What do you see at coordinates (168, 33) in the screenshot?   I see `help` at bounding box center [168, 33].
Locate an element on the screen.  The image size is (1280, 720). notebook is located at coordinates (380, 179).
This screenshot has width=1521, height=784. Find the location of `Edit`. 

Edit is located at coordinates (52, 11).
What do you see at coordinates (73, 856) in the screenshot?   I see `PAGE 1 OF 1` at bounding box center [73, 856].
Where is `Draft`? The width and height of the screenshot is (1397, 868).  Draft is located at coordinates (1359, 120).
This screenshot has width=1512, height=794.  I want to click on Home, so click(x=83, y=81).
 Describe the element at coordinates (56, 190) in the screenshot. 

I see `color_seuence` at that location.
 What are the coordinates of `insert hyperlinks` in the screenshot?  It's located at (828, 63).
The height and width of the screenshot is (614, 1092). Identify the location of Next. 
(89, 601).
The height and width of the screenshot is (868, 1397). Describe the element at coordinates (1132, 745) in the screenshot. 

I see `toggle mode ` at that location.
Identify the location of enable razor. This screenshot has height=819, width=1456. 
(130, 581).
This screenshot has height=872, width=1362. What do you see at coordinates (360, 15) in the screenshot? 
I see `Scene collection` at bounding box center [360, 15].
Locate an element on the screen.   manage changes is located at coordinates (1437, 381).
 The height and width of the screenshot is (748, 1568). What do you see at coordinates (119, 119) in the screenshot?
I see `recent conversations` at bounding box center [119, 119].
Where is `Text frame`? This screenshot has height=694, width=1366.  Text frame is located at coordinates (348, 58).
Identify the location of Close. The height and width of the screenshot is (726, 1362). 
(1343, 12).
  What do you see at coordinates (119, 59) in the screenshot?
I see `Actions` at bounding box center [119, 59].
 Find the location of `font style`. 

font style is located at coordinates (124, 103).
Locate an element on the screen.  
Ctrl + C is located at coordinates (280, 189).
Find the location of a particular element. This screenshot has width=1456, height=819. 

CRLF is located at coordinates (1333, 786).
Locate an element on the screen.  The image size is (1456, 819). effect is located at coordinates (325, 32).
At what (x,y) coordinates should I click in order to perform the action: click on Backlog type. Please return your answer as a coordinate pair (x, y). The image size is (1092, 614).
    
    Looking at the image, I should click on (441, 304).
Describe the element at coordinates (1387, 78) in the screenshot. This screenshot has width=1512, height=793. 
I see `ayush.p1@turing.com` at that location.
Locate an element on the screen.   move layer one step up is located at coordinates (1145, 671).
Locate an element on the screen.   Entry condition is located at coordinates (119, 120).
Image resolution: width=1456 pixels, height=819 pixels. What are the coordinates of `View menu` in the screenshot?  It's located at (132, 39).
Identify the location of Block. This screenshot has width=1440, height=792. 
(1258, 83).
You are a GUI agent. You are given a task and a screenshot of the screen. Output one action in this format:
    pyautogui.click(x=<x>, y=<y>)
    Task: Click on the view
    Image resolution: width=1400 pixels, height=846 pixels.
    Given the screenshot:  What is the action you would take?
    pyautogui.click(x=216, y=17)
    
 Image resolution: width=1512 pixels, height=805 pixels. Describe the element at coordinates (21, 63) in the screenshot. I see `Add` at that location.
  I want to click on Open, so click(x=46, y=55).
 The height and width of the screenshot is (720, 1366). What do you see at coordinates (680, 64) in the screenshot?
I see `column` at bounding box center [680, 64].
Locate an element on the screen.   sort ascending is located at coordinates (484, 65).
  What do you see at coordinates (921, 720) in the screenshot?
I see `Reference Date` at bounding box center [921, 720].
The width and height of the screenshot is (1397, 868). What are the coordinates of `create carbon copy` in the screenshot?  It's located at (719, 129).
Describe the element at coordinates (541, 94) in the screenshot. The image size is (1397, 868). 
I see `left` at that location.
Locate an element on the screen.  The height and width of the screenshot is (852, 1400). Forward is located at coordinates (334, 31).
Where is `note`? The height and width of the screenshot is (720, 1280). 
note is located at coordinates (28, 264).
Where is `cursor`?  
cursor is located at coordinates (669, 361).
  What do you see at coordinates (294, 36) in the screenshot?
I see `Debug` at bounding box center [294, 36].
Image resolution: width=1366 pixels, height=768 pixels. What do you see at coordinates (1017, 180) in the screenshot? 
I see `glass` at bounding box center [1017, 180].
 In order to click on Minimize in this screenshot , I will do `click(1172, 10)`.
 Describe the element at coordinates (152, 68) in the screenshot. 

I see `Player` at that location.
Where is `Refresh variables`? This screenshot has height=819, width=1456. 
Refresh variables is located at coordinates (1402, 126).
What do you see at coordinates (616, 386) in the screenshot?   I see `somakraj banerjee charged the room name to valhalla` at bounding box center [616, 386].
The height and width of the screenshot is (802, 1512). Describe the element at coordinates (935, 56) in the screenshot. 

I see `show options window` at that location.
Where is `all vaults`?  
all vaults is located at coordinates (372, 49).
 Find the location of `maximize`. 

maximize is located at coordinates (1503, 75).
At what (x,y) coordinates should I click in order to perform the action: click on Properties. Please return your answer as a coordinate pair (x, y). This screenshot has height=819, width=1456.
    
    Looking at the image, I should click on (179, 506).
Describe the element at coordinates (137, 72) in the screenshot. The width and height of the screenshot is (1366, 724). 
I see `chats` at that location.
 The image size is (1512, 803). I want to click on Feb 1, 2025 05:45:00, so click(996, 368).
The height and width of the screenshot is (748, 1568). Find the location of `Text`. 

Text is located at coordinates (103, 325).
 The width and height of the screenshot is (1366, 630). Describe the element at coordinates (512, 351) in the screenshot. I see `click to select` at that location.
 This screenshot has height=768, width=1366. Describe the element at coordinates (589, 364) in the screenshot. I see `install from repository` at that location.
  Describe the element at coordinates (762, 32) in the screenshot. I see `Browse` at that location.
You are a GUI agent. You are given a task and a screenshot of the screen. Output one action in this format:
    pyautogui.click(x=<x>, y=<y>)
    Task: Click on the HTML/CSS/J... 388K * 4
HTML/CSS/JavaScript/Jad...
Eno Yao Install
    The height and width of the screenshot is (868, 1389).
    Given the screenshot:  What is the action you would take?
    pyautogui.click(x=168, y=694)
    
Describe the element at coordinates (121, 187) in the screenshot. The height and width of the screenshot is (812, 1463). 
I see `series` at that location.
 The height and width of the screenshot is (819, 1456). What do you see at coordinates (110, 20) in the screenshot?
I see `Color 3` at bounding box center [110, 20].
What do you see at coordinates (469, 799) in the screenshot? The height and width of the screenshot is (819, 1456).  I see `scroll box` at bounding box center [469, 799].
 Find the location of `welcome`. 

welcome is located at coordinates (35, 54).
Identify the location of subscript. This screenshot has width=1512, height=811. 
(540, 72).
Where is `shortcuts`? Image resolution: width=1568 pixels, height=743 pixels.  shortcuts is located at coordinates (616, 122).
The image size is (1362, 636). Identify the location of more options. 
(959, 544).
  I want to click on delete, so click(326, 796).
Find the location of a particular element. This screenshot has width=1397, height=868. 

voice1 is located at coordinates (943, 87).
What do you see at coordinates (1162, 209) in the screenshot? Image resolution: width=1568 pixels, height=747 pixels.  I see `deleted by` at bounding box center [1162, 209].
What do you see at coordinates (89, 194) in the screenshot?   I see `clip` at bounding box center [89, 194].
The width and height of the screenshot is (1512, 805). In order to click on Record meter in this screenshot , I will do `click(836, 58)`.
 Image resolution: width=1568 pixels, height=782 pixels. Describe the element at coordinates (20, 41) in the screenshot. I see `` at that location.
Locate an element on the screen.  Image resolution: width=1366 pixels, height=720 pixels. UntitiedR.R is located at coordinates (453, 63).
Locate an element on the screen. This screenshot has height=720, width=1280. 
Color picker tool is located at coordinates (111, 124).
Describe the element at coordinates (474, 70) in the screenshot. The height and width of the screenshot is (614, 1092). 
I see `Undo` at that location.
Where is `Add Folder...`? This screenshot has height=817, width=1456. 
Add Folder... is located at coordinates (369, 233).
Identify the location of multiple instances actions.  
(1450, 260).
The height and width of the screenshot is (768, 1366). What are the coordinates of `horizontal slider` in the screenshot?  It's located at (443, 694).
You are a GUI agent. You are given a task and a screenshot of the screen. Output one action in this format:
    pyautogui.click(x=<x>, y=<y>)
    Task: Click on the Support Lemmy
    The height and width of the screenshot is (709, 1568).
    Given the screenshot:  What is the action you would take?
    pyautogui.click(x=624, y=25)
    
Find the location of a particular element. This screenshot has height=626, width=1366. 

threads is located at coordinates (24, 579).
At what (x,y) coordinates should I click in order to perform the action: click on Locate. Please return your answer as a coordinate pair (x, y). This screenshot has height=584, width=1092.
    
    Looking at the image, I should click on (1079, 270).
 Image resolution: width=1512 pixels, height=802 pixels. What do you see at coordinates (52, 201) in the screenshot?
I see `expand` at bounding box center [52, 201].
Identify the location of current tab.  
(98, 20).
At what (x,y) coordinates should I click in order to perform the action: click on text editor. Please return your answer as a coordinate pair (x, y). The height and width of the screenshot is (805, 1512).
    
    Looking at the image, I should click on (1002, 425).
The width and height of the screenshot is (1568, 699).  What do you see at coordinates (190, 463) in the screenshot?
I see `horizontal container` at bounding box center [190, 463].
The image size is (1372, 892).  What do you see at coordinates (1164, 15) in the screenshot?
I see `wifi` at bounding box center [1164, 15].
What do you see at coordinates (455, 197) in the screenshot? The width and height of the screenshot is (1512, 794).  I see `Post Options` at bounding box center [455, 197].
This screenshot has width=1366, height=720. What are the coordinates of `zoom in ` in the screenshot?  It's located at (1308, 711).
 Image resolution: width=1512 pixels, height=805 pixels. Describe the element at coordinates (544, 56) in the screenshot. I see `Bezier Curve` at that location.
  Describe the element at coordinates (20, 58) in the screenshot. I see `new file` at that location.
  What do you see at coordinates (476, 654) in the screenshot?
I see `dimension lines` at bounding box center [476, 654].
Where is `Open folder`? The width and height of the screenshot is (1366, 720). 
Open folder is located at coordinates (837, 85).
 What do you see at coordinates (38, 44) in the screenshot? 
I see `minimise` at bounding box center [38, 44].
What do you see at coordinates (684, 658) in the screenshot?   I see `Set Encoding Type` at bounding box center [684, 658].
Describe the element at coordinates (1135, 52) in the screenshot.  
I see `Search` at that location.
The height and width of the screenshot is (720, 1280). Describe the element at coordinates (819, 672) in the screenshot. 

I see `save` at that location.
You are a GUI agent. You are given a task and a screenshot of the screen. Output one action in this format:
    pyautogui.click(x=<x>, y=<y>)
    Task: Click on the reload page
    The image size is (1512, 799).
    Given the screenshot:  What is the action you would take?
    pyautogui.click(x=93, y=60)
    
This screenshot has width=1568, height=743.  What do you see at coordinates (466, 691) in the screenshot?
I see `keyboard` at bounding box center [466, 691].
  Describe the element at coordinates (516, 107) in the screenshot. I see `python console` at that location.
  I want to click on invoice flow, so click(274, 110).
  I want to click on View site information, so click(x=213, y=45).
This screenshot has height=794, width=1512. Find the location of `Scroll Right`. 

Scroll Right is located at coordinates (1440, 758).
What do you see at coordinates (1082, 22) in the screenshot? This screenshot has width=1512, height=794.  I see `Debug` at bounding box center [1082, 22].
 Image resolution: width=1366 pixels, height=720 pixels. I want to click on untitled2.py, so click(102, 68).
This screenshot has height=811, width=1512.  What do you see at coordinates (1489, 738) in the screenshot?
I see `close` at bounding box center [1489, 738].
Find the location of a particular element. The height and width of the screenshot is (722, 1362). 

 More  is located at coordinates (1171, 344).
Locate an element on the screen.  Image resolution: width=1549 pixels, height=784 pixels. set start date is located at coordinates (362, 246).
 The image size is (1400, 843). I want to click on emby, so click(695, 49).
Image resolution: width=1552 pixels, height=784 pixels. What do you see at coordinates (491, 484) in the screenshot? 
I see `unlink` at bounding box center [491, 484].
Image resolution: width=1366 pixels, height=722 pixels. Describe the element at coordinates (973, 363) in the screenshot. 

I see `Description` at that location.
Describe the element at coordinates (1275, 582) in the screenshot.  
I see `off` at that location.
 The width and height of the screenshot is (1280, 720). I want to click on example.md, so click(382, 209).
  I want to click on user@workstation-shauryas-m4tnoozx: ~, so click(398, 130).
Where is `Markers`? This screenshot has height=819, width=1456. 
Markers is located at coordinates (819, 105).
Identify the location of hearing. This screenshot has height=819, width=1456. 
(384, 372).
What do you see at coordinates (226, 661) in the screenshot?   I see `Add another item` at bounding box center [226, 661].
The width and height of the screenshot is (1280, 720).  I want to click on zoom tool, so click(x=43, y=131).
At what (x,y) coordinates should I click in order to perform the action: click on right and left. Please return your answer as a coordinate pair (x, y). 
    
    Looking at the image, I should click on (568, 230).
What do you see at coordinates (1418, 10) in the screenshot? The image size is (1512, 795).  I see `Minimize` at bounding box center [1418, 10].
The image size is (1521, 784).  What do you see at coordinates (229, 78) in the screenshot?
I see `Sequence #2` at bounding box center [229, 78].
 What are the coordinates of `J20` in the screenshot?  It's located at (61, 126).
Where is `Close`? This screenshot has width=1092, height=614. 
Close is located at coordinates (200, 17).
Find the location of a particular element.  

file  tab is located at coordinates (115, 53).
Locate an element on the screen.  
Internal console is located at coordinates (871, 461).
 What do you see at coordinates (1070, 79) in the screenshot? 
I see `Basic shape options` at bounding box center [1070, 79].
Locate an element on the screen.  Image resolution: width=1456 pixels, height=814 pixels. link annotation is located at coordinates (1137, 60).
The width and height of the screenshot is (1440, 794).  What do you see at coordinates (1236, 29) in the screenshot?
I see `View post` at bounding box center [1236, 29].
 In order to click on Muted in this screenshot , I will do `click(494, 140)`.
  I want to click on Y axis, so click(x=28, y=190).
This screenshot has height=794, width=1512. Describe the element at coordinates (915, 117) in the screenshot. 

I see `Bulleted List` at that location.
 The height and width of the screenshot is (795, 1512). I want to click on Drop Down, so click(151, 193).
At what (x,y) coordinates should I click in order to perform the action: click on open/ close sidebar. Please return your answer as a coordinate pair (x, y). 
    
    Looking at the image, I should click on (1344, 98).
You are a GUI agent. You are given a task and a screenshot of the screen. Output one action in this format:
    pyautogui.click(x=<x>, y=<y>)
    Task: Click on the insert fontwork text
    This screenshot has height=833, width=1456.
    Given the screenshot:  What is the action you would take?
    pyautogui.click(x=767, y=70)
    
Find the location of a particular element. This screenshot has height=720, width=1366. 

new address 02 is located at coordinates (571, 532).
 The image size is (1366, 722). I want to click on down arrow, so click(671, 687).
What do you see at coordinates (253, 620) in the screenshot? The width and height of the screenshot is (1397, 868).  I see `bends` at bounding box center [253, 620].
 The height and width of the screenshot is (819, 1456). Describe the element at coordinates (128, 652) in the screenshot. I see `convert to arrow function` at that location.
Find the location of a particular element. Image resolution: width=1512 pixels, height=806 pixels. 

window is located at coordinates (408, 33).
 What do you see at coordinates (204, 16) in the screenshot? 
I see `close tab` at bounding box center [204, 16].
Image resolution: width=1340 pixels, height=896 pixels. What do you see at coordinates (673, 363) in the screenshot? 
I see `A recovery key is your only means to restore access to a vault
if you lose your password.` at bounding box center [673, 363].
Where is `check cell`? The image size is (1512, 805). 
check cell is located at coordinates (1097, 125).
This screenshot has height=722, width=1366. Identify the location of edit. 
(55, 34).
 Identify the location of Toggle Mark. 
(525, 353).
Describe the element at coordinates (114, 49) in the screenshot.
————————
▸ What is required: Rewrite the entries from the start through the line containing "coordinates (380, 179).", substituting "capture" for "screenshot" and leaving everything else unchanged.

▸ Output for this task:
What do you see at coordinates (168, 33) in the capture?   I see `help` at bounding box center [168, 33].
Locate an element on the screen.  The image size is (1280, 720). notebook is located at coordinates (380, 179).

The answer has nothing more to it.